Em uma conferência de emergência da Ordem dos Advogados de Israel na quinta-feira, o ex-procurador-geral Avichai Mandelblit também disse que o Tribunal Superior serve como um Domo de Ferro para o estado de Israel contra ataques jurídicos internacionais.
Mandelblit alertou que a reforma judicial não pararia com o projeto de lei da razoabilidade. O sistema israelense era extremamente vulnerável, sem nenhuma infra-estrutura padrão para proteger a democracia, exceto por um judiciário independente e o Gabinete do Procurador-Geral, que segundo ele estavam sendo ameaçados pela reforma.

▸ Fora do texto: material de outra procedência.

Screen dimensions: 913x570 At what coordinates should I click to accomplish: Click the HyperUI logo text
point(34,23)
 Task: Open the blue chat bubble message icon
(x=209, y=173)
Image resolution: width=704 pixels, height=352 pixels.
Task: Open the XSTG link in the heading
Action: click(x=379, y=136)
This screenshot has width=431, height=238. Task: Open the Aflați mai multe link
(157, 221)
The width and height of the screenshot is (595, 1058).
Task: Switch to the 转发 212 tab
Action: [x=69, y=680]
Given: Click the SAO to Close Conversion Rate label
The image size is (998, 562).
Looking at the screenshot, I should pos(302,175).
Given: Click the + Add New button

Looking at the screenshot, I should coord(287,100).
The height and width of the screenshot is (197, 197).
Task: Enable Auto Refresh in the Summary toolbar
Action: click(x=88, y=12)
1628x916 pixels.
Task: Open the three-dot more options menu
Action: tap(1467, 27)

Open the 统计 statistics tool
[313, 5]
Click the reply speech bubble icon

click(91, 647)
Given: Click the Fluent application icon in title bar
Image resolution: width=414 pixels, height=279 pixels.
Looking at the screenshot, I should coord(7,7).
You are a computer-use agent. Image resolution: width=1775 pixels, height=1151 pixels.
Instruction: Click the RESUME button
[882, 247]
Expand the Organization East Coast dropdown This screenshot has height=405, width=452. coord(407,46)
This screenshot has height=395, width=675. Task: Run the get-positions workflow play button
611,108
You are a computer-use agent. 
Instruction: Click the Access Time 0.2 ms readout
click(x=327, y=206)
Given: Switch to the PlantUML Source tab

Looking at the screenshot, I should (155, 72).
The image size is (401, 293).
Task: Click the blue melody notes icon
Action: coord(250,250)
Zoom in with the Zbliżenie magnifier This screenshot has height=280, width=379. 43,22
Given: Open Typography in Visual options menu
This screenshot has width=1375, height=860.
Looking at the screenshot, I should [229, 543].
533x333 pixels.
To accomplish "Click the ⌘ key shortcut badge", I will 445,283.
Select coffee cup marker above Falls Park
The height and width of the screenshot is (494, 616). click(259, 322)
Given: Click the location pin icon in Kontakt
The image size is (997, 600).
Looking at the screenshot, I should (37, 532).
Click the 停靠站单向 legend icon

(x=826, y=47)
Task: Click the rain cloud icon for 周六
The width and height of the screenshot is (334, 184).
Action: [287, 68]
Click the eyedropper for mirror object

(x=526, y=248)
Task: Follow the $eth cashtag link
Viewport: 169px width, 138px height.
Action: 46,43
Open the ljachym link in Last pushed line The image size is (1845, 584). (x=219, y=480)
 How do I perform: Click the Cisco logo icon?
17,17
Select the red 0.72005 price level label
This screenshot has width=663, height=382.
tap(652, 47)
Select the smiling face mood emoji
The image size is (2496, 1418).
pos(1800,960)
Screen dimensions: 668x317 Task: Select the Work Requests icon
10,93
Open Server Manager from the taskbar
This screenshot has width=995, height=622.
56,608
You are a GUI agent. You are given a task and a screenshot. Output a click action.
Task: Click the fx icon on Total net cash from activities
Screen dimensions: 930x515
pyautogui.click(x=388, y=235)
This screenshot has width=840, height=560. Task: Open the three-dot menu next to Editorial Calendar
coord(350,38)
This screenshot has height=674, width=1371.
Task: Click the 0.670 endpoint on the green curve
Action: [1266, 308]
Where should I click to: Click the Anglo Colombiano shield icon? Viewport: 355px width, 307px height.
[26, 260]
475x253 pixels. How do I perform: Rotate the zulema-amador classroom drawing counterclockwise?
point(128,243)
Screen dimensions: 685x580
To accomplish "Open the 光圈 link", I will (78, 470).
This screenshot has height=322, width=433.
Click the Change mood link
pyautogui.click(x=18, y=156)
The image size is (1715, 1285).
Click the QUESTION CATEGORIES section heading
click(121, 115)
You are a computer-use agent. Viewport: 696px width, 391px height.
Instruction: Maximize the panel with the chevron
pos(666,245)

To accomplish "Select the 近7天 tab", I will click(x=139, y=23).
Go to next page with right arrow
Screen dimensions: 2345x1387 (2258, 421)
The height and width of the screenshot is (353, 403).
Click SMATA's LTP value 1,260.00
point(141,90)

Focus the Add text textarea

O presidente da Ordem dos Advogados, Amit Becher, também atacou a aprovação do projeto de lei no comitê, dizendo que os limites estavam sendo removidos dos políticos extremistas.
"Na noite passada, o Comitê de Leis do Knesset executou um assassinato da democracia israelense", disse Becher.
Advogados pró-reforma gritaram com Becher enquanto ele fazia seu discurso e foram removidos da conferência.
Becher disse que a Ordem dos Advogados conduziria petições contra o projeto de lei de razoabilidade no Tribunal Superior. Kariv alertou o Comitê Jurídico de que a oposição também buscaria uma ação legal.
"Você não nos dá escolha a não ser nos encontrarmos no Supremo Tribunal de Justiça", disse Kariv. No final do dia, ele alertou que protestos em massa também surgiriam em resposta ao que ele disse ser um prego no caixão da democracia israelense.